Perfectly seasoned and easy to prepare, the entire roster of Smithfield Marinated Fresh Pork products include pre-seasoned tenderloins, sirloins, and loin filets.
In addition to our Applewood Smoked Bacon Pork Loin Bahn Mi recipe below, you can also get into the flavor game with the “Smithfield Real Flavor, Real Fast” contest.
Between now and November, Smithfield will offer consumers three chances to win amazing prizes including a trip to wine country by simply submitting their tips and tricks for getting dinner ready in 30 minutes or less using Smithfield® Marinated Fresh Pork. Consumers also have the chance to win a $25 Visa gift card by voting for their favorite tips. To enter the contest and/or to place your vote, please visit http://www.smithfieldrealflavorrealfast.com/.
Also be sure to check out the video recipe for Smithfield’s Smoked Bacon and Pork Alfredo by clicking here.

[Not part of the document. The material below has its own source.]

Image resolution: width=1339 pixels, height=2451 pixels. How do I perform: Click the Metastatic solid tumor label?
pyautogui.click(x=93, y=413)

APPLEWOOD SMOKED BACON PORK LOIN BAHN MI
YIELD: 4 sandwiches
PREP TIME: 20 minutes
COOK TIME: 30 minutes for pork loin, 5 minutes for sandwiches
Ingredients
· ¼ cup rice wine vinegar
· ¼ cup sugar
· ¼ cup warm water
· 1 tsp. Kosher salt
· 1 daikon radish (peeled and julienned)
· 2 carrots (peeled and julienned)
· 1 (27.2 oz) package Smithfield Applewood Smoked Bacon Marinated Fresh Pork Loin Filet
· 1/2 cup mayonnaise
· 2 tbsp. Sriracha
· 1 cup fresh cilantro leaves
· 1 cucumber, thinly sliced
· Thinly sliced jalapeños
· 4 10-inch sections of French baguette, sliced lengthwise
Instructions
Combine vinegar, sugar, water, and salt in a medium mixing bowl and stir to combine. Once the sugar and salt have completely dissolved, place julienned radish and carrots in a large resealable bag, cover with the liquid, then seal the bag while removing as much air as possible. Place the bag in the refrigerator for at least 2 hours or overnight to allow the vegetables to marinate.

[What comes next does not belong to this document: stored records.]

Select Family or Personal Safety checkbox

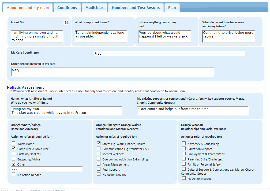click(x=184, y=164)
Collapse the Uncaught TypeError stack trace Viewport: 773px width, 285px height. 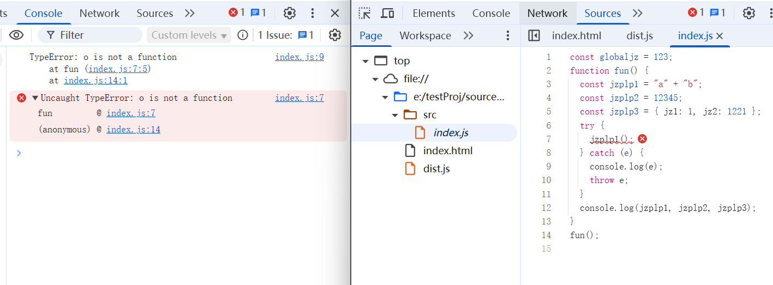(35, 98)
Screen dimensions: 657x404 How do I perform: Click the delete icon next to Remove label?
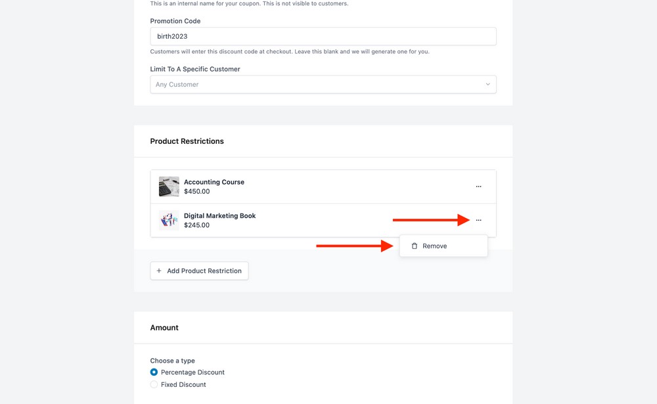tap(414, 246)
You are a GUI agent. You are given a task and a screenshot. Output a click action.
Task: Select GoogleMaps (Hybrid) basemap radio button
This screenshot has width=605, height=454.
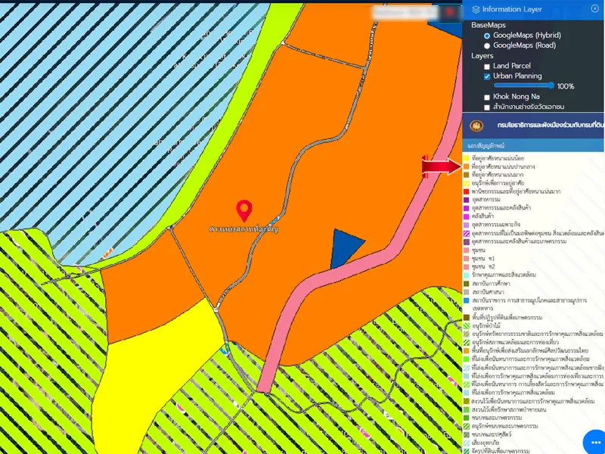(487, 36)
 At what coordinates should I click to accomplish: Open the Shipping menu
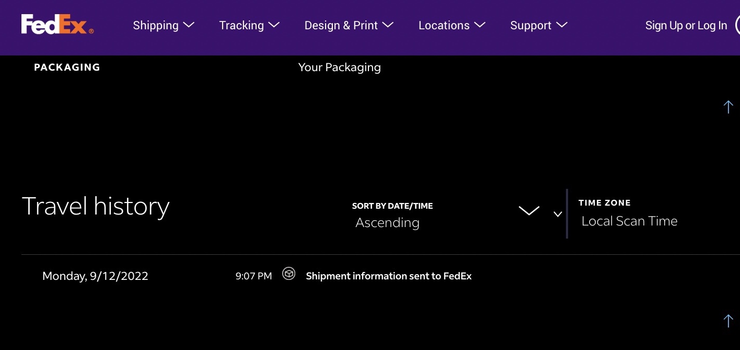163,25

Once the vegetables are done marinating, prepare grill for 2-zone cooking by placing pre-heated charcoal briquets on one half of the grill’s charcoal grate for direct grilling while leaving the other half empty for indirect grilling. Add 2-3 chunks of your favorite smoking wood (preferably apple wood) to the charcoal briquets, replace the main cooking grate, then adjust the grill vents to bring the temperature to approximately 300°F.

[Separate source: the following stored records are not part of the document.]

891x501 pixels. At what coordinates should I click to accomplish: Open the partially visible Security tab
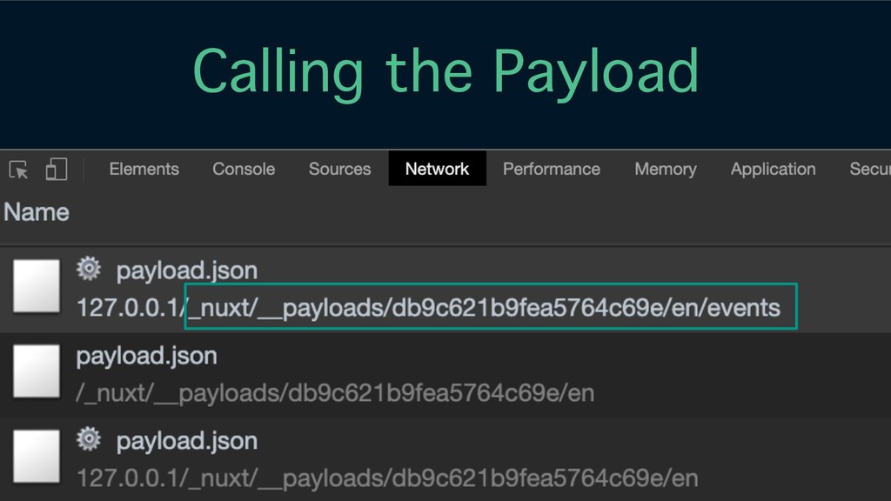[x=869, y=169]
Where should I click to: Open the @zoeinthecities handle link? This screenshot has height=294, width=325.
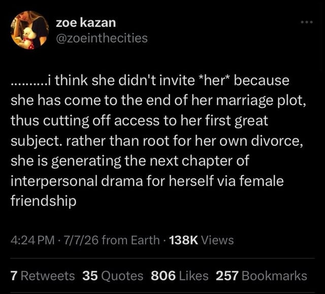click(x=102, y=39)
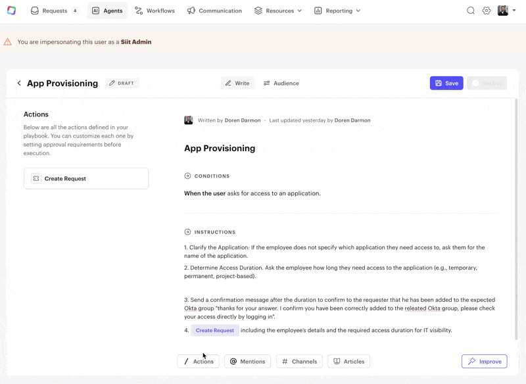Open the settings gear icon
Viewport: 526px width, 384px height.
[487, 11]
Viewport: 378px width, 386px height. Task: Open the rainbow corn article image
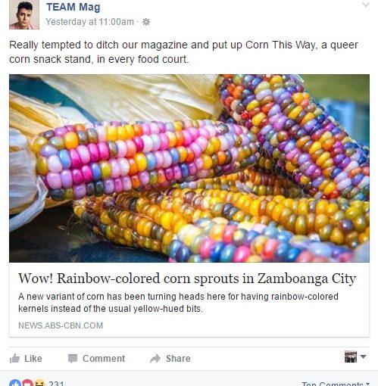[189, 168]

As the grill comes to temperature, combine the mayonnaise and Sriracha in a small bowl and blend well. Refrigerate the spicy mayonnaise until ready to use.
Place the pork loin filet on the cool side of the grill as far from the main heat source as possible. Cover the grill and allow the pork loin to smoke until it reaches an internal temperature of 150°F, approximately 20-30 minutes. Remove the pork loin from the grill and allow it to rest for 10 minutes before thinly slicing.
Begin assembling the bacon pork loin bahn mi by spreading the spicy mayonnaise on the cut sides of the baguettes. Place several slices of the pork loin on the bottom halves of the baguettes, followed by sliced jalapeños (to taste), picked vegetables, sliced cucumber, and cilantro. Add the tops of the baguettes and serve immediately.
* Disclosure: This post is sponsored by Smithfield as part of their 2017 Marinated Bloggers Network but the recipe, opinions, and love of pork are all mine.